O Projeto de Reflorestamento foi elaborado pela AES Tietê como objetivo de minimizar a tendência atual de degradação dos ecossistemas ciliares nas bordas de seus reservatórios, contribuindo para a mitigação das mudanças climáticas globais, promovendo e estimulando, efetivamente, o desenvolvimento sustentável na região. O desmatamento e as mudanças no uso do solo das áreas ciliares, associados a insuficiência de ações para sua recuperação têm representado um risco à integridade da Mata Atlântica e do Cerrado, biomas de grande importância global presentes no Estado de São Paulo.
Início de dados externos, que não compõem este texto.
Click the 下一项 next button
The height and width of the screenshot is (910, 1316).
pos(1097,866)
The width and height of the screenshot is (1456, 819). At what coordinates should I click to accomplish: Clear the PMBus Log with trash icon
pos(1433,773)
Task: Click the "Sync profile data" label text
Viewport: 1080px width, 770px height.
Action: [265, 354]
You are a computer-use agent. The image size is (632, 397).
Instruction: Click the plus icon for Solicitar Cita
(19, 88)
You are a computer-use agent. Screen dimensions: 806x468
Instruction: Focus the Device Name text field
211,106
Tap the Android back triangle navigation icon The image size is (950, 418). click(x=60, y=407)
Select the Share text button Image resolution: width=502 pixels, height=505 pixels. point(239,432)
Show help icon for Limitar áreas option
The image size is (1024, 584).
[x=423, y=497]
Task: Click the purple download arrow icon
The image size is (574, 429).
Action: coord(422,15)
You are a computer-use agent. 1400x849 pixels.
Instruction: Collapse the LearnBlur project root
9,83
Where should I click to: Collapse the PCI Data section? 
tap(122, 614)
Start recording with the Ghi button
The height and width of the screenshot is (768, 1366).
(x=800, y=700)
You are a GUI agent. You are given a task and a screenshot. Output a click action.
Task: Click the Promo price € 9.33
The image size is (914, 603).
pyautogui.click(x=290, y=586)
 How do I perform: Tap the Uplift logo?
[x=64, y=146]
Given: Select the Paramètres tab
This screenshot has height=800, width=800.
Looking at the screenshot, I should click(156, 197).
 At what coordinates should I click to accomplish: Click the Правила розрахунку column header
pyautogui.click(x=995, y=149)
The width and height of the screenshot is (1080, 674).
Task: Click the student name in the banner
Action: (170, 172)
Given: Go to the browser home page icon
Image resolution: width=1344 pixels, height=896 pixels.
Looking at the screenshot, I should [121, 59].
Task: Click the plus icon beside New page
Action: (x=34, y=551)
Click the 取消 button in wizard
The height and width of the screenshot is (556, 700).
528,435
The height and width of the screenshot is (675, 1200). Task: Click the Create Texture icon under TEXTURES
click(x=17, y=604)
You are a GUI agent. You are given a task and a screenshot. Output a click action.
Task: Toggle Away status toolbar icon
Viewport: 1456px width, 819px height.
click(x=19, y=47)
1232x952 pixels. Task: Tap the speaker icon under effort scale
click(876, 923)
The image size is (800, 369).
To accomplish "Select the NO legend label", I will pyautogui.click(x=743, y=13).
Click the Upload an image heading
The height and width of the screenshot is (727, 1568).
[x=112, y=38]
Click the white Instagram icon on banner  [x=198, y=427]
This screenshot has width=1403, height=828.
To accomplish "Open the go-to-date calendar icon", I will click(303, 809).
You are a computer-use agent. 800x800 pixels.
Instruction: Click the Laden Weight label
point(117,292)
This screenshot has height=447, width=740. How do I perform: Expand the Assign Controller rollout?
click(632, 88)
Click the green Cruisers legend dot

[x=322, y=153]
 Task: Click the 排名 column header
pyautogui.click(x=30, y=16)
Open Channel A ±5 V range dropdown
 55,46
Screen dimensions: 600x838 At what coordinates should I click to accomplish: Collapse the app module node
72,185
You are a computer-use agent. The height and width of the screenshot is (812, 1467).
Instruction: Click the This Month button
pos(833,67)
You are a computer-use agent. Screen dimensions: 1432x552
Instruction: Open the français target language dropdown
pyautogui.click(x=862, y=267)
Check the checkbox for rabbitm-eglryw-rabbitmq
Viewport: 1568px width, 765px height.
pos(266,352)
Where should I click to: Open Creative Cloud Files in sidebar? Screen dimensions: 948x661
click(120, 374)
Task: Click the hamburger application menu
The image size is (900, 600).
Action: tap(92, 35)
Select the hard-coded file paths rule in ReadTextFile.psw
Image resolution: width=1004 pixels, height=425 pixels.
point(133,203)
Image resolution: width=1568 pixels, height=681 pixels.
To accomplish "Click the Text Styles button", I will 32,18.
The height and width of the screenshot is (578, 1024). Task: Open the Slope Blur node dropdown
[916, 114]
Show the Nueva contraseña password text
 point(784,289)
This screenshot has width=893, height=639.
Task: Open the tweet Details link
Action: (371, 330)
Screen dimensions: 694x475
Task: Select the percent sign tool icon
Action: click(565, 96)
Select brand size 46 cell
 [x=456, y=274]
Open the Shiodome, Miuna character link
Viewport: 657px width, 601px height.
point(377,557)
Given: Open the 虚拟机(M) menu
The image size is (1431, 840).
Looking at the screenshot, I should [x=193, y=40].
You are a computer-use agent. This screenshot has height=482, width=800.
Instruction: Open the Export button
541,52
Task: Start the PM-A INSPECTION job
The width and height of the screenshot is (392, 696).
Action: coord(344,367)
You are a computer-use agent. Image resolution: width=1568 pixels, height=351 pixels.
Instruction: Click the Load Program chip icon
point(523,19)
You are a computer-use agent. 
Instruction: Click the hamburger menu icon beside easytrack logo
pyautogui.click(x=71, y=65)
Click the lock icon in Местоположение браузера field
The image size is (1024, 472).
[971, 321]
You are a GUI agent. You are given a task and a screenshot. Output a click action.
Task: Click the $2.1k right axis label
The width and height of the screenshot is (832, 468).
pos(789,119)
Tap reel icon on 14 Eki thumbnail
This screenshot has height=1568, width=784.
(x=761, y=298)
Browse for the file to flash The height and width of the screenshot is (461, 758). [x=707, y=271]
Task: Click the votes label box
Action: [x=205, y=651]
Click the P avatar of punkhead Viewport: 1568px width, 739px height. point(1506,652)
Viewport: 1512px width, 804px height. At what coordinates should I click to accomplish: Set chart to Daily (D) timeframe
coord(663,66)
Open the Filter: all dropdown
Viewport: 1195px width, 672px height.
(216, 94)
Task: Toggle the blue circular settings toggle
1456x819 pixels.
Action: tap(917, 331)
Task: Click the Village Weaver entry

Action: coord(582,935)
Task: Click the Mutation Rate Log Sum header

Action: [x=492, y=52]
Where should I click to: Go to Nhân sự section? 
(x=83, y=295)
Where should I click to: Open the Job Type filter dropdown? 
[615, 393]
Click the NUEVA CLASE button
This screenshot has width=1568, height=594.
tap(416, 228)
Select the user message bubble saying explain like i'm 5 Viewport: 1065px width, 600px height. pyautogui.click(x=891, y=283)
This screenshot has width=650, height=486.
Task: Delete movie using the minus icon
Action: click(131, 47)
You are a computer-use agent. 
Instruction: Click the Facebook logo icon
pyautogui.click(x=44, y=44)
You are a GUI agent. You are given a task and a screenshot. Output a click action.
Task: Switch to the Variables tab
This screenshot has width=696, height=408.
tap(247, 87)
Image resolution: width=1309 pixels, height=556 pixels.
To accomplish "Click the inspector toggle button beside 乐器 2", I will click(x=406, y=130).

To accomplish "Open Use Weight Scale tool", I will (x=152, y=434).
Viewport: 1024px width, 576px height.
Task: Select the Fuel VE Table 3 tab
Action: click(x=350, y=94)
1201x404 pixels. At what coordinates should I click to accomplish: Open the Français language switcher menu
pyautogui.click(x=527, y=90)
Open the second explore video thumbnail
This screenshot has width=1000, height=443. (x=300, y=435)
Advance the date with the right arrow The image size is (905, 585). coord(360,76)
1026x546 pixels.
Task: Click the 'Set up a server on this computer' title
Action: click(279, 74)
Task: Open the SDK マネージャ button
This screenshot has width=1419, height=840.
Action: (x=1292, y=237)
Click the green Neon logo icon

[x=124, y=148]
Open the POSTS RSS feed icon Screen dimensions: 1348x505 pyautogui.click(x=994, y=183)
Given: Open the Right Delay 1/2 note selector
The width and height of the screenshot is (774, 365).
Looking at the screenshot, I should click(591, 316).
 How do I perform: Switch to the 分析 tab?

O desenvolvimento do Projeto de Reflorestamento, que utiliza espécies nativas no reflorestamento das bordas dos reservatórios da AES Tietê, iniciou-se em 2001, sendo apresentado um piloto da metodologia de linha de base e monitoramento para a Junta Executiva do Mecanismo de Desenvolvimento Limpo (MDL), com base nos princípios do Protocolo de Quioto, no âmbito da Convenção Global de Mudanças Climáticas das Nações Unidas, em dezembro de 2004. O detalhamento da metodologia foi realizado pela AES, por meio de um Grupo de Trabalho integrado por consultores e representantes do corpo técnico da empresa. Após revisão profunda da metodologia, o Projeto foi reapresentado em novembro de 2005, obtendo a sua aprovação da metodologia em outubro de 2007., sob o titulo ARAM - 0010. A AES iniciará a validação de seu projeto em Setembro de 2008, e pretende iniciar o plantio de 500 ha em novembro de 2008.
Os principais objetivos desse projeto são o reflorestamento de 12.631 hectares de zona ciliar, resultando na absorção de aproximadamente 6 milhões de toneladas de carbono da atmosfera, e o desenvolvimento de metodologia e lições aprendidas para a viabilização de outros projetos semelhantes no futuro, em áreas de outros proprietários. Desta forma, a maior parte dos recursos do projeto será utilizada para custear atividades de implantação e manutenção das mudas, sendo a outra parte destinada ao monitoramento e verificação dos resultados obtidos no programa. Além disso, uma parte dos recursos deverá ser destinada para atividades de educação ambiental e conscientização da comunidade do entorno, visando o comprometimento dos demais ocupantes das bordas no sucesso do programa.